= History of Australian cricket from 1918–19 to 1930 =

This article describes the history of Australian cricket from the 1918–19 season until 1930.

Notable Australian players during this period include Warwick Armstrong, Charlie Macartney, Warren Bardsley, Jack Gregory, Ted McDonald, Arthur Mailey, Jack Ryder, Herbie Collins, Bert Oldfield, Clarrie Grimmett, Bill Woodfull, Bill Ponsford and the most famous Australian player of all time, Don Bradman, whose career began in the 1920s.

==Domestic cricket==

===Sheffield Shield winners===
- 1919–20 – New South Wales
- 1920–21 – New South Wales
- 1921–22 – Victoria
- 1922–23 – New South Wales
- 1923–24 – Victoria
- 1924–25 – Victoria
- 1925–26 – New South Wales
- 1926–27 – South Australia
- 1927–28 – Victoria
- 1928–29 – New South Wales
- 1929–30 – Victoria

==International tours of Australia==

===England 1920–21===
- 1st Test at Sydney Cricket Ground – Australia won by 377 runs
- 2nd Test at Melbourne Cricket Ground – Australia won by an innings and 91 runs
- 3rd Test at Adelaide Oval – Australia won by 119 runs
- 4th Test at Melbourne Cricket Ground – Australia won by 8 wickets
- 5th Test at Sydney Cricket Ground – Australia won by 9 wickets

The Australian team was led by Warwick Armstrong in his first season as the captain of the Australian team. Other team members included Charlie Macartney, Herbie Collins, Warren Bardsley, Charles Kelleway, Jack Gregory, Johnny Taylor, Nip Pellew, Jack Ryder, Bert Oldfield, Ted McDonald and Arthur Mailey.

The England touring party included Johnny Douglas (captain), Jack Russell, Jack Hobbs, "Young" Jack Hearne, Patsy Hendren, Frank Woolley, Wilfred Rhodes, Bill Hitch, Abe Waddington, Cec Parkin and Bert Strudwick.

The tour was the first after the First World War to include Test matches, and it was the first Test series ever in which one side won all five matches. This feat was not repeated in an Ashes series until 2006–07.

===MCC 1922–23===
An English cricket team raised by Marylebone Cricket Club (MCC) toured Australia and New Zealand in the winter of 1922–23 season. Seven first-class matches were played in Australia versus New South Wales (twice), South Australia (twice), Victoria (twice) and Western Australia (once).

The MCC team was captained by Archie MacLaren and included Tich Freeman, Freddie Calthorpe, Percy Chapman and Clement Gibson.

===England 1924–25===
- 1st Test at Sydney Cricket Ground – Australia won by 195 runs
- 2nd Test at Melbourne Cricket Ground – Australia won by 81 runs
- 3rd Test at Adelaide Oval – Australia won by 11 runs
- 4th Test at Melbourne Cricket Ground – England won by an innings and 29 runs
- 5th Test at Sydney Cricket Ground – Australia won by 307 runs

===New Zealand 1925–26===
The New Zealand national cricket team made its third tour of Australia in 1925–26 and played four first-class matches against each of the main Australian state teams.

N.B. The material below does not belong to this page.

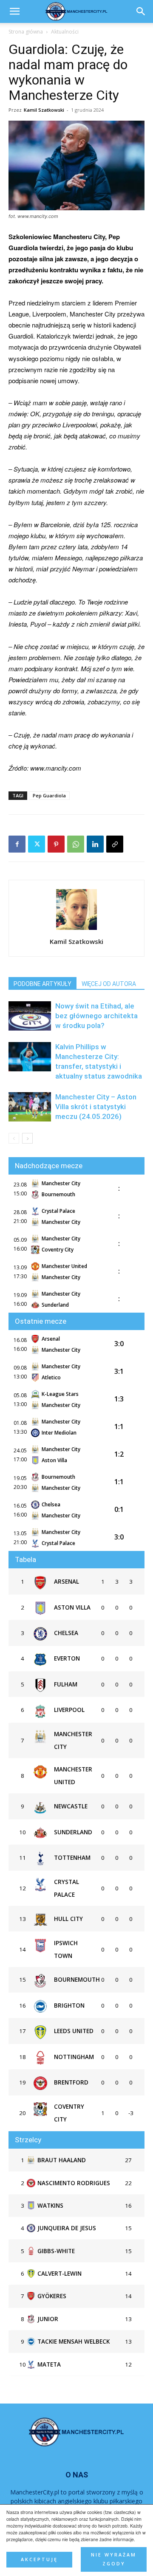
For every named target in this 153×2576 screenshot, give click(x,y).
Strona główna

New Zealand lost by an innings to Queensland in the opening match but then managed to draw the other three games against Victoria, South Australia and New South Wales.

===New Zealand 1927–28===
The New Zealand team that toured England in the 1927 season played one first-class match against New South Wales in late October on their way back to New Zealand. After a fairly successful tour of England, and in the light of the Imperial Cricket Conference decision in 1926 to extend Test cricket to new teams outside the existing triumvirate of England, Australia and South Africa, the New Zealanders were keen for international experience.

The match in Sydney did not help their cause. New South Wales scored 571 at more than two runs a minute. Bill Merritt, the bowling star of the England tour, took five wickets in just over 23 overs, but they came at a cost of 218 runs. For the state side, Jack Gregory, Tommy Andrews, Alan Kippax and Archie Jackson all scored centuries. The New Zealanders scored 286 and 292 in reply, many batsmen getting a good start but no one exceeding Roger Blunt's first-innings 63. New South Wales needed eight to win and all the runs came in byes or leg-byes. The game was the first-class debut of Bill O'Reilly: he took three wickets.

===England 1928–29===
- 1st Test at Brisbane Exhibition Ground – England won by 675 runs
- 2nd Test at Sydney Cricket Ground – England won by 8 wickets
- 3rd Test at Melbourne Cricket Ground – England won by 3 wickets
- 4th Test at Adelaide Oval – England won by 12 runs
- 5th Test at Melbourne Cricket Ground – Australia won by 5 wickets

===MCC 1929–30===
The main purpose of this tour was a four-match Test series in New Zealand, but the England team began the tour in October 1929 in Australia where they played first-class matches versus each of New South Wales, Queensland, South Australia, Victoria and Western Australia.

The team was captained by Arthur Gilligan and included Frank Woolley, Duleep and Stan Nichols.